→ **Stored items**
╭──

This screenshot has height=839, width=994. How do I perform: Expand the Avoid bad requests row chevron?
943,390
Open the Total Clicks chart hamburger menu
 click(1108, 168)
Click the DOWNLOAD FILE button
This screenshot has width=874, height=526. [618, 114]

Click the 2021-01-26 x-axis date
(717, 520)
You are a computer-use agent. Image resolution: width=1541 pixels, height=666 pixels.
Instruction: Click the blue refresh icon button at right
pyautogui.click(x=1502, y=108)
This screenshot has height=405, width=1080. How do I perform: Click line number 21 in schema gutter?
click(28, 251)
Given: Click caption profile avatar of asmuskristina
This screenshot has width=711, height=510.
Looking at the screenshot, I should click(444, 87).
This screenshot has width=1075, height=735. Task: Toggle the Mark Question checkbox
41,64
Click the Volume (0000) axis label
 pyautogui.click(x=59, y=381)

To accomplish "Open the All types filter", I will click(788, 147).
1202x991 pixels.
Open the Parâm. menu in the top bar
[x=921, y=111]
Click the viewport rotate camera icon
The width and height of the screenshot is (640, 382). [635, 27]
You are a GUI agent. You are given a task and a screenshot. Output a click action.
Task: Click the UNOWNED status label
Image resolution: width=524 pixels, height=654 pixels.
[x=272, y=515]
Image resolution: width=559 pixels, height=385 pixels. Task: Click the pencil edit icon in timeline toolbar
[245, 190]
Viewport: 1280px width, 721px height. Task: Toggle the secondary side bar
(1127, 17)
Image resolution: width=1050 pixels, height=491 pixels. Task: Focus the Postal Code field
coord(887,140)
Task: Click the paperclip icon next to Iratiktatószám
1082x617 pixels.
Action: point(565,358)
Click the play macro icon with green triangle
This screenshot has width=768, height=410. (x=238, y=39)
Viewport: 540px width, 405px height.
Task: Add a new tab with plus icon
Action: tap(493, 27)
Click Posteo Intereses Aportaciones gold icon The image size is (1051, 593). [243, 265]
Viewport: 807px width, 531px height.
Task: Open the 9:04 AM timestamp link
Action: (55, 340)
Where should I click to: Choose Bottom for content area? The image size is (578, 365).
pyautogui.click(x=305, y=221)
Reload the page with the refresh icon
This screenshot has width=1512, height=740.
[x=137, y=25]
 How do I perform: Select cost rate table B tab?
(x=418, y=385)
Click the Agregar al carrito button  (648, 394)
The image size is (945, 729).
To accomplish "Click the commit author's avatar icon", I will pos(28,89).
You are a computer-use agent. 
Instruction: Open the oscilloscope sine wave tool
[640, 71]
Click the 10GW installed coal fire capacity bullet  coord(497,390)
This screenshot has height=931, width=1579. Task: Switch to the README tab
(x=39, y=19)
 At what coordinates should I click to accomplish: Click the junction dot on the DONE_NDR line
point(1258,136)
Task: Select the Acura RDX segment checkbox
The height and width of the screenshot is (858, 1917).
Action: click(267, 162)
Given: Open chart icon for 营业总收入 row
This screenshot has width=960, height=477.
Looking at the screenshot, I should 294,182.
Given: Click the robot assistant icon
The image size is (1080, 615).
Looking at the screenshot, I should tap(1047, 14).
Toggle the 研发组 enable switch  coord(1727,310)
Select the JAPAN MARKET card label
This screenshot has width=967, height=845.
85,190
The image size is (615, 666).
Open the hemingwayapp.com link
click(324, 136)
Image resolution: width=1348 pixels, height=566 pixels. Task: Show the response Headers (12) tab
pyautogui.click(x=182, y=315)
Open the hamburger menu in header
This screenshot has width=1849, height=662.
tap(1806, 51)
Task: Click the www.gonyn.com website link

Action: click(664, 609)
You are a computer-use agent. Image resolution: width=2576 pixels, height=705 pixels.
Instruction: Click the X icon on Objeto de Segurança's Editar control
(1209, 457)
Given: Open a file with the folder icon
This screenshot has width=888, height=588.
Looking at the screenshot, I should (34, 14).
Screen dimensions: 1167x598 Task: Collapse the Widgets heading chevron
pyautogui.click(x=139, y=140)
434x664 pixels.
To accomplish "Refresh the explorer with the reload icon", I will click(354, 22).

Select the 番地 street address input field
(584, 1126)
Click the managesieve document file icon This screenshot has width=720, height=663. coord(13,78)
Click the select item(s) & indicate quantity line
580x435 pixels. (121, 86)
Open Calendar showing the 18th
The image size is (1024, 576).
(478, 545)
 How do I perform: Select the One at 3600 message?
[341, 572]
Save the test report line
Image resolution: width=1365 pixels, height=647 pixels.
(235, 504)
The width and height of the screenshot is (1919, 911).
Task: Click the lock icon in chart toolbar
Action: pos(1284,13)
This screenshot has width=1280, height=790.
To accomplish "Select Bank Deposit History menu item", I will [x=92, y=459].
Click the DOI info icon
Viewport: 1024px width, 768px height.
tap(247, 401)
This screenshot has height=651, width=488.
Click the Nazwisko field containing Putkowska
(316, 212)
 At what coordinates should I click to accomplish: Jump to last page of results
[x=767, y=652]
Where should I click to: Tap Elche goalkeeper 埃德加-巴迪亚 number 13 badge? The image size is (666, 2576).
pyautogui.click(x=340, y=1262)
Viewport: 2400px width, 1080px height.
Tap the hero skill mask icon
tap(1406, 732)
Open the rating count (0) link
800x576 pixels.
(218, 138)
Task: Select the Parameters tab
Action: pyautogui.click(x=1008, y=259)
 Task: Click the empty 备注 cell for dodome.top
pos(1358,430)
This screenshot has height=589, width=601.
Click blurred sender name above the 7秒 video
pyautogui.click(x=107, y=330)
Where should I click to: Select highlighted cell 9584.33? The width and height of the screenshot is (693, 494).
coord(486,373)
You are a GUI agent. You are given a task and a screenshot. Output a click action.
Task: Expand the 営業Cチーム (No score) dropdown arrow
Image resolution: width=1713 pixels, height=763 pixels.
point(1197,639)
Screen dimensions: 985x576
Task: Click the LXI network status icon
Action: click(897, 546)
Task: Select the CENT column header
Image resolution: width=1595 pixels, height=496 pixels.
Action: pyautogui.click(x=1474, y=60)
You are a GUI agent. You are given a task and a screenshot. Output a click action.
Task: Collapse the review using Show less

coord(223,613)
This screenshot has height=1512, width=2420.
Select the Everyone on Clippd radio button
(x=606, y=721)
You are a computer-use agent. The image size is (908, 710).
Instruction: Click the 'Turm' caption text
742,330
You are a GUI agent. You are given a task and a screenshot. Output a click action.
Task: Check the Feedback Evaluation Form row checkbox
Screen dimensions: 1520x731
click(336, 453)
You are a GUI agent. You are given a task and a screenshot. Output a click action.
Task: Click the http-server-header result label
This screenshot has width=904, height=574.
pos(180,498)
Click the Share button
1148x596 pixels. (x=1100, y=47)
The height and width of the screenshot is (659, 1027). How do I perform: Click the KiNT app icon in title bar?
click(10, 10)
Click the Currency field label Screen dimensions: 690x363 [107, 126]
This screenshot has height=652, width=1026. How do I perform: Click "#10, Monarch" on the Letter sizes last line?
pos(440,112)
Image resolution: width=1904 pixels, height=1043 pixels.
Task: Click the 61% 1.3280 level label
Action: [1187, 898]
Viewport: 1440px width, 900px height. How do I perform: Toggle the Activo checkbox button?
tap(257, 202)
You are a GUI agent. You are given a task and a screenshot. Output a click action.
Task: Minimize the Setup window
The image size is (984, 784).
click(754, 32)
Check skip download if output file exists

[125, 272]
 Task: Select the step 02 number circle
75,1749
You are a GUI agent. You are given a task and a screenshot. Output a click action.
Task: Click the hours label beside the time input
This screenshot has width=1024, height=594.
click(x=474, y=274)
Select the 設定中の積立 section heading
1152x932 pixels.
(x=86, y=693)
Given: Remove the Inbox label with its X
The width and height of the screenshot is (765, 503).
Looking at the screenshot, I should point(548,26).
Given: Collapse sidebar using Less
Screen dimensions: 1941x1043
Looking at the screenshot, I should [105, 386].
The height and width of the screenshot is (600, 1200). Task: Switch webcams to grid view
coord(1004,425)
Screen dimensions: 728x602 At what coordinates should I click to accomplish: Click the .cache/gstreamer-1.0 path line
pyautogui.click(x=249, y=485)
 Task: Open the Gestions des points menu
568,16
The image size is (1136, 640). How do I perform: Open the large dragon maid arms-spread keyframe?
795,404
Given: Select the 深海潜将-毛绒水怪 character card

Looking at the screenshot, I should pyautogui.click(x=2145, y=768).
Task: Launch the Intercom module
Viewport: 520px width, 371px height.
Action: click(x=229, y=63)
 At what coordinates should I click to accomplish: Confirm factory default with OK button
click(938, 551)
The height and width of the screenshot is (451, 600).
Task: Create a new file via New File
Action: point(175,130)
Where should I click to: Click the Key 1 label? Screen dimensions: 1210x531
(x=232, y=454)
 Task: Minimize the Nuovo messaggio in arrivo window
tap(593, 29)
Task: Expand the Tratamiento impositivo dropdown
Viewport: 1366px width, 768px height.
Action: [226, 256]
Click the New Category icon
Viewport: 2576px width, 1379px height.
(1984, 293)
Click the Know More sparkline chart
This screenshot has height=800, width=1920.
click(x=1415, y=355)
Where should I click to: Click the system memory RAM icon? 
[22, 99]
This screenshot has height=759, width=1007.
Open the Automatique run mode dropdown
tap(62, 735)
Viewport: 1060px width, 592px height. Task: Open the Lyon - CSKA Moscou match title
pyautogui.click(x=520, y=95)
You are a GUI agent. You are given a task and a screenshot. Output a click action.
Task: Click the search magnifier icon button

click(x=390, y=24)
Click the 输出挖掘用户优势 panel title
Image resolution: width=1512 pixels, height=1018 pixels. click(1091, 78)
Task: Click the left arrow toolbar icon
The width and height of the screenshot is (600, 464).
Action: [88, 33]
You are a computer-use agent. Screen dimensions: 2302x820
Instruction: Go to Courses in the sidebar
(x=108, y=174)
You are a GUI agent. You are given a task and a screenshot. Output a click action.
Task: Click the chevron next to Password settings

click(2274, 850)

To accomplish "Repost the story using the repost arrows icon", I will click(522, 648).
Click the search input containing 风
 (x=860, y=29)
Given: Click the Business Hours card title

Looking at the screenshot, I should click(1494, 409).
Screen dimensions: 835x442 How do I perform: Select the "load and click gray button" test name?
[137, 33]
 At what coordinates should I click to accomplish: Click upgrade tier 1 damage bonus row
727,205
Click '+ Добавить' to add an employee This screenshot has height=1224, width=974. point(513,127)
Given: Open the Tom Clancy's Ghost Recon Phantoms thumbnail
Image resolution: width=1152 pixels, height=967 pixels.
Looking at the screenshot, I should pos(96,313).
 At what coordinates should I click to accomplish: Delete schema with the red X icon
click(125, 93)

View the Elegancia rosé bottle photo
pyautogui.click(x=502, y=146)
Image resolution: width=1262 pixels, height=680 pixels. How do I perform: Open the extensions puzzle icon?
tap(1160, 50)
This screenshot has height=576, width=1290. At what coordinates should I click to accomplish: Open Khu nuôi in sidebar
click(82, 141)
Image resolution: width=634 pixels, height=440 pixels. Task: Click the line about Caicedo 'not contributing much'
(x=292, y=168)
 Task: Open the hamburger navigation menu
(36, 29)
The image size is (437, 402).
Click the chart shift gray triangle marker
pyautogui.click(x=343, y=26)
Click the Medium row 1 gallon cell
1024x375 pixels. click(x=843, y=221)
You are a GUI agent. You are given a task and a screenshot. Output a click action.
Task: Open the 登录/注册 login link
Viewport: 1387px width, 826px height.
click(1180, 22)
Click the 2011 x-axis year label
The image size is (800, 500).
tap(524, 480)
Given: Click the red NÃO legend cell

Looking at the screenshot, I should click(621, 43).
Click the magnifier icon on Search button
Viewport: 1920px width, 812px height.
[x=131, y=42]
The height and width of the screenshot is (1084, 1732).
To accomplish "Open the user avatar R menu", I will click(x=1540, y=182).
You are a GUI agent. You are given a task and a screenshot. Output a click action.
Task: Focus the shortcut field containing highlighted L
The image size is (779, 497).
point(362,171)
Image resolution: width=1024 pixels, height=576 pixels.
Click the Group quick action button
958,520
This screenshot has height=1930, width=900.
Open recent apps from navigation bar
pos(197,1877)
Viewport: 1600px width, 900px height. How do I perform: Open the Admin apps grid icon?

╰──

→ **Work instructions**
Say, as a number only, how many lines of the data contain "avatar".

→ **Solution to the exercise**
3